O “Explicadinho” está mais vivo do que se supõe. Muitas vezes, ele é representado por leitores que se manifestam contrariamente ao uso de certas palavras ou expressões, que, segundo eles, não têm o sentido com o qual foram empregadas.

Um desses casos é o da palavra “pênalti”, que, para algumas pessoas, não nomeia o tiro livre direto a 11 metros do gol, mas apenas a sanção aplicada contra uma equipe de futebol quando um dos seus jogadores comete uma falta dentro da sua grande área. Para essas pessoas, está errado dizer que o jogador X bateu o pênalti; o que se deveria dizer é que o jogador X bateu o tiro livre direto… Francamente!

Defender essa “tese” equivale a eliminar da língua um dos tantos casos de metonímia, figura que consiste no emprego de uma palavra fora do seu sentido literal, mas com alguma relação com esse sentido literal, como se vê quando se usa a matéria no lugar do objeto (“Nem as cordas do meu pinho podem mais amenizar a dor”), o autor no lugar da obra (“Você precisa ler mais Drummond”), o continente no lugar do conteúdo (“Bebi uma garrafa”) etc.

Uso “correto”

Voltando ao pênalti, é perfeitamente possível, sim, empregar esse substantivo de origem inglesa para designar o tiro livre direto a 11 metros do gol a que tem direito o time que sofreu a falta pela qual o time que a cometeu foi castigado ou recebeu a sanção máxima. Ufa!

É só procurar “pênalti” nos dicionários. O primeiro sentido é o “legal”, ou seja, o que tem relação com a regra do futebol; o segundo é, “por metonímia”, o próprio tire livre direto, que, em Portugal, é chamado de “grande penalidade” (por aqui muitos locutores usam a tradicional expressão “penalidade máxima”).

Por falar em dicionários, teoricamente eles são (ou deveriam ser) o cartório da língua, ou seja, deveriam registrar o que apresenta determinado índice de uso até o momento do fechamento da edição do dicionário, já que, como se sabe, a língua é viva (mal chega às livrarias, o dicionário já está desatualizado…).
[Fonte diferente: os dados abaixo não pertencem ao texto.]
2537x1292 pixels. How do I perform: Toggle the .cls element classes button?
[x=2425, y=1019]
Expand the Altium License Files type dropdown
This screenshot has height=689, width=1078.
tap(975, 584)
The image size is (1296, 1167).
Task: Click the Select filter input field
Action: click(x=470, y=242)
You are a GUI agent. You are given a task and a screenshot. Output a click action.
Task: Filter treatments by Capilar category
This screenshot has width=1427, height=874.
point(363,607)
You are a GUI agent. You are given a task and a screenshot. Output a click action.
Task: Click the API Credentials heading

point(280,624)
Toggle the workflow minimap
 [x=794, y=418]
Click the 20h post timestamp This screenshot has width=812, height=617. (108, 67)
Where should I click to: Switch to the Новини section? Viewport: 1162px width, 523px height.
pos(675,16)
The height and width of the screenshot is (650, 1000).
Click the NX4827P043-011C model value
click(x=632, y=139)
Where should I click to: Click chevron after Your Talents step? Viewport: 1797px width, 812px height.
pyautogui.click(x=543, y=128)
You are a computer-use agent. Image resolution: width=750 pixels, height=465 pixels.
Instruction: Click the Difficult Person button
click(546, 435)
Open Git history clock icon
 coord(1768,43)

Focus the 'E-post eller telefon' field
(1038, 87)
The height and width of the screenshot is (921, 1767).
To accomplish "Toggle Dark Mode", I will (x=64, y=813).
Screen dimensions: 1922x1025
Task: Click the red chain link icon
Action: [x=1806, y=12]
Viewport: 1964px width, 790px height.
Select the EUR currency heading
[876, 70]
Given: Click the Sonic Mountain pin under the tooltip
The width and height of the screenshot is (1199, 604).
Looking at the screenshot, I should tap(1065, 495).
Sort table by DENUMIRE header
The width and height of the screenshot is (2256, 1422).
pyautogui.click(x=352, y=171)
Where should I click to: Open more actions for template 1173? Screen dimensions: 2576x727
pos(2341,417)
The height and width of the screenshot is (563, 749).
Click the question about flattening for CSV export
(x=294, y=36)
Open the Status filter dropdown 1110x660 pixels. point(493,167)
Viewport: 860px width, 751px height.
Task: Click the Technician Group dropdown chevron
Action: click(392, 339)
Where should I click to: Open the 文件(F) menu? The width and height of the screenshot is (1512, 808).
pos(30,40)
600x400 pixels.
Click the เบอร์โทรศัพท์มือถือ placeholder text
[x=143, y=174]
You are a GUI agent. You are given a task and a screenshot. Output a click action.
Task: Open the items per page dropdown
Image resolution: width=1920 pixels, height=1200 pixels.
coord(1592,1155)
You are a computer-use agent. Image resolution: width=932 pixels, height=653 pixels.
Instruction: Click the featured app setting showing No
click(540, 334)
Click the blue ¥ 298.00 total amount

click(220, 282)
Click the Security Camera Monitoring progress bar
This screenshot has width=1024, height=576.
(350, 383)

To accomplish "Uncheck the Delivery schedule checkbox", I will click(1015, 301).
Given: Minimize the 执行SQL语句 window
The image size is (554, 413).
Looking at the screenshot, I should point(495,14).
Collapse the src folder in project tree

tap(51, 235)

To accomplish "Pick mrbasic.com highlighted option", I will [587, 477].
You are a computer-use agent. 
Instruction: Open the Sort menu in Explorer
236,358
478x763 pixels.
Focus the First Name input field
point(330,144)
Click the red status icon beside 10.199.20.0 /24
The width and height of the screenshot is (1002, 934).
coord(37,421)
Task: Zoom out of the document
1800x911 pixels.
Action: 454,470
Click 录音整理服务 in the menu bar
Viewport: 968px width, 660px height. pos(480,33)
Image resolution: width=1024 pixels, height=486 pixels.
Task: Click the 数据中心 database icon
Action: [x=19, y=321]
Se todos fôssemos literais, isto é, se usássemos todas as palavras apenas com o sentido original ou literal, jamais poderíamos nadar numa piscina, por exemplo, já que a palavra “piscina” vem da mesma raiz (latina) de “peixe”. Não é por acaso que quem é do signo de peixes é “pisciano” ou que a criação de peixes se chama “piscicultura”. Uma das definições que o “Houaiss” dá de “piscina” é esta: “Reservatório de água onde se criavam peixes”.

O caro leitor notou a forma verbal “criavam”, do pretérito imperfeito do indicativo? Pois é. O uso das piscinas mudou, e por causa disso o sentido de “piscina” também mudou.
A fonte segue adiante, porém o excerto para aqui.